Structural basis of stereochemical promiscuity by an umami taste receptor ortholog, Tas1r1/Tas1r3 from pufferfish

Taste receptor type 1 (TAS1R), which consists of sweet and umami receptors in humans, senses nutrients (such as sugars and amino acids) with substrate specificity that is often broad and varies among animals and subtypes. However, the structural basis for achieving diverse specificities remains largely elusive. Here, we present the crystal structure of the ligand-binding domain (LBD) of Tas1r1/Tas1r3 heterodimer from pufferfish, an ortholog of the human umami taste receptor. The overall structure of Tas1r1/Tas1r3LBD resembles previously reported TAS1R structures, indicating a conserved core architecture within the family. Nevertheless, pufferfish Tas1r1/Tas1r3 was found to bind and respond to both L- and D-amino acids, even though TAS1Rs are considered to respond to either enantiomer.
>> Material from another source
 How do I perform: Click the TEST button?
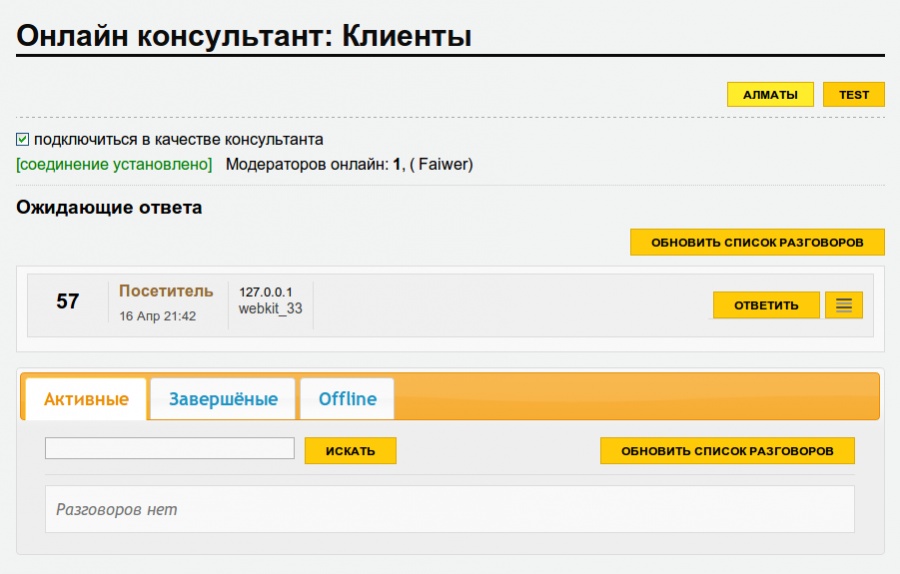pyautogui.click(x=853, y=95)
Structural and mutational analyses revealed that this non-rigorous stereochemical recognition is attributed to inter- subdomain interactions that latch the cleft containing the amino acid-binding site. These interactions prevent the cleft from fully opening, thereby stabilizing the active conformation, even if the ligand shares a different chirality. These results suggest that different substrate specificities in TAS1Rs can be acquired not only by the gain or loss of direct interactions with the substrate but also by the gain of intramolecular interactions, which alter the conformational equilibrium of the receptor.